Insulated wall panels are commonly used but are often not well understood, particularly walls that are designed to carry large loads. With the rapid changes in building energy codes taking place around the world it is time to evaluate how contemporary and future insulated walls are designed and constructed. 

Thermal Bowing of Insulated Wall Panels

Lead: Sergio Arevalo (MSc)
Thesis: https://era.library.ualberta.ca/items/5d49d6e0-7ea9-47c7-860f-876682626948
Publication: https://www.sciencedirect.com/science/article/pii/S2352710219323897​
Precast concrete insulated wall panels (IWP) are thermally and structurally efficient systems commonly used in construction. Though their flexural performance has been studied extensively, there are limited studies on thermal bowing responses of IWP. Bowing causes unwanted deflections, stresses on the panel and connections, and gaps in structures on their corners (i.e. ‘fishmouth effect’). Due to the lack of experimental results, designers and modelers mainly rely on prior experience when considering thermal bowing.
Four 6.1 m long IWP with 75 mm wythes and insulation were constructed. Each IWP has different diameters of Glass Fibre Reinforced Polymer (GFRP) shear connectors (9.5 to 16 mm). The shear connection stiffness was determined using push-through tests. Push-through results showed non-linear behaviour and quicker loss of stiffness as connector size increased. The resulting load-slip curves were used to help understand thermal bowing response.

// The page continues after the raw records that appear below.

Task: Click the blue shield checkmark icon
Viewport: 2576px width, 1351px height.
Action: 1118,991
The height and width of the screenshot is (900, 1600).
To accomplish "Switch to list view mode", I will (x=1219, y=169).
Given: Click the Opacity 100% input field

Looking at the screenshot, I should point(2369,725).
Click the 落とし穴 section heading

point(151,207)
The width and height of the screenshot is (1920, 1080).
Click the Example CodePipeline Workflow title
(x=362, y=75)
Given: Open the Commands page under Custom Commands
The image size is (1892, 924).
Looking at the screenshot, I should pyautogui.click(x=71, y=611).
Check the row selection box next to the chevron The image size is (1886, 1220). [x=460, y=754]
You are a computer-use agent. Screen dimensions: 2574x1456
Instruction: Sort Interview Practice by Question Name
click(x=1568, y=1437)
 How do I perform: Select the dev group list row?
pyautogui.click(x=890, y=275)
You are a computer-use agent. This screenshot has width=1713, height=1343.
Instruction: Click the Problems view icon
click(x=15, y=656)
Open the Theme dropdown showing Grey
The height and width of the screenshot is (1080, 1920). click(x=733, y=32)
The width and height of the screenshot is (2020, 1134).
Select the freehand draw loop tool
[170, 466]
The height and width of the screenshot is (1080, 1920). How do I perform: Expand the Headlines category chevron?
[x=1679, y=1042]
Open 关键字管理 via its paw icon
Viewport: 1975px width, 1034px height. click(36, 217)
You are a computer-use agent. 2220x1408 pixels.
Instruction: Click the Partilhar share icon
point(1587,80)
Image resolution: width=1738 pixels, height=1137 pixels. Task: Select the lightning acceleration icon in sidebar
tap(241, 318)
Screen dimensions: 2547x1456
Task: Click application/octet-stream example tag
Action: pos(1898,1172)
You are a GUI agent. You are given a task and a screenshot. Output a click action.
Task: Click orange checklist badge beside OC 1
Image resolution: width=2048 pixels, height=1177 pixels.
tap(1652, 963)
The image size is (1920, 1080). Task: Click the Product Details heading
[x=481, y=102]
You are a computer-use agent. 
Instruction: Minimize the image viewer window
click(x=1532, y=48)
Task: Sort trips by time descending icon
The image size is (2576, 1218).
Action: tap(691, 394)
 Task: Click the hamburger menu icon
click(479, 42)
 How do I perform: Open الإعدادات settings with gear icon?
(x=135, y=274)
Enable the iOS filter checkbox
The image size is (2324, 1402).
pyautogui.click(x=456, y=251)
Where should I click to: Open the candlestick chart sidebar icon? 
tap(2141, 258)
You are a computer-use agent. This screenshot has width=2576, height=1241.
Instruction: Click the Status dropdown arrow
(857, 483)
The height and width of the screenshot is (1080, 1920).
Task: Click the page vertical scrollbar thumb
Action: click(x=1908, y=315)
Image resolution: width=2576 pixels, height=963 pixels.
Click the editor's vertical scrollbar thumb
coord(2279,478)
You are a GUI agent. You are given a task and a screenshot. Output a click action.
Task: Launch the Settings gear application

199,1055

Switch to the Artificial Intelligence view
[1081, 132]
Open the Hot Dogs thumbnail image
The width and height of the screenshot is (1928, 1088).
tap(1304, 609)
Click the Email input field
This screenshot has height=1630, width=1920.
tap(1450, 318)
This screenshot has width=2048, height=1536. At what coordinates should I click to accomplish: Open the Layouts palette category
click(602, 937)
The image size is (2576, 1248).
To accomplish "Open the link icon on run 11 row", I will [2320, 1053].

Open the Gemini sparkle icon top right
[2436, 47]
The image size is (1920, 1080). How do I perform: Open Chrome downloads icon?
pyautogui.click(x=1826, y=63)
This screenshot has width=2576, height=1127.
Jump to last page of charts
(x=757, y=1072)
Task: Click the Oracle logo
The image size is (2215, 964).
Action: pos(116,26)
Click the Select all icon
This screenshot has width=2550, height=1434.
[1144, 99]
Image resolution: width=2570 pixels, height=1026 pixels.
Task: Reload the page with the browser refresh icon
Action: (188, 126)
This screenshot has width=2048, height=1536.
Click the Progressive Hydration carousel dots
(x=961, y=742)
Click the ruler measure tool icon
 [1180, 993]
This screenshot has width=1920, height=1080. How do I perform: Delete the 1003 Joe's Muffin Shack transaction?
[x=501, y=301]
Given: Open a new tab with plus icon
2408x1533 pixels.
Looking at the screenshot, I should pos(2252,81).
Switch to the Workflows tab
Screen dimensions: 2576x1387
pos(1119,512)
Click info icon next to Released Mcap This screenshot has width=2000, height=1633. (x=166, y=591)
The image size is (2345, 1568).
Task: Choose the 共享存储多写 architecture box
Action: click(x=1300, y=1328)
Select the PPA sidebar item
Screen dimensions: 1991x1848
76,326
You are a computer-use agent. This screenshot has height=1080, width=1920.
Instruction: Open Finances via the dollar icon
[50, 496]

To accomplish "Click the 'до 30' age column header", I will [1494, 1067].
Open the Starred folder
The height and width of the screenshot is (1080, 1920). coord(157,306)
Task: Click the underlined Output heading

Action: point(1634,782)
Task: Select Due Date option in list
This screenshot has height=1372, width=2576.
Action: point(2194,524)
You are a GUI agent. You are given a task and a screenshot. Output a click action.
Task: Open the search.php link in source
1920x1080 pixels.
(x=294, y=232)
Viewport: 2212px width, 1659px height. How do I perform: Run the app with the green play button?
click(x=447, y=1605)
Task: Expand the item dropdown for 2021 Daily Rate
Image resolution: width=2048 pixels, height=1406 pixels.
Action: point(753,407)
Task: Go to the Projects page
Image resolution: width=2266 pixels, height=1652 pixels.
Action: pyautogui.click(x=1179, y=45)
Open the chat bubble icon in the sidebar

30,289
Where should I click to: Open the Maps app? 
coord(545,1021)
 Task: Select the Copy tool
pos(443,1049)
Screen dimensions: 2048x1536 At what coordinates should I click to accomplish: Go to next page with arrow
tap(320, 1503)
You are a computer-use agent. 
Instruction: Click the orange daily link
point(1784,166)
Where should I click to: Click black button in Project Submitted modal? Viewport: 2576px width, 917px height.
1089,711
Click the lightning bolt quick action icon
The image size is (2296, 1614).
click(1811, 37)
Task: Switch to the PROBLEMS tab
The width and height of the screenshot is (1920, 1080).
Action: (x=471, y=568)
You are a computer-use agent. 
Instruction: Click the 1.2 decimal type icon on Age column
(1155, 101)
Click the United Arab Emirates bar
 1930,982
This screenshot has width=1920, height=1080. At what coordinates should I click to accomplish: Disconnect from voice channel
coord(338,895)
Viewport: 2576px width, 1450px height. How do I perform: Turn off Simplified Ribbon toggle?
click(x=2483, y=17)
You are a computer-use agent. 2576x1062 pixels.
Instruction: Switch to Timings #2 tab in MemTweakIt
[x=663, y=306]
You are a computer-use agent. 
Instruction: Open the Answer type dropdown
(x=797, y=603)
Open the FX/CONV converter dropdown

A thermal enclosure was fabricated to cause thermal bowing in IWP using connectors from the push-through test. Bowing was induced by heating the wythe inside the enclosure to temperature differentials over 20°C. In terms of displacement per °C, the results showed end slip behaviour decreased 9.2% with the use of larger connectors compared to smaller connectors; however, increased 16% for bowing effect in higher sized connectors compared to lower sized connectors. This shows the stiffer connector’s ability to translate resistance to end slip, into forces that create bowing. The panel with stiffest connectors experienced loss of connection stiffness, cracking, and permanent deformation.

Effect of Insulation Notching on Longitudinal Shear Transfer.

Lead: Benedict Egbon
Publication: www.sciencedirect.com/science/article/pii/S2352710221010317
Benedict’s insulated wall research is focused on improving shear connection systems in insulated concrete wall panels, as well as examining the effect of increased cavities resulting from revised energy codes. Experimental tests to be conducted include the effect of notches in concrete wall panels. The results from shear testing will aid in selecting the best performing connectors to be used in full-scale walls.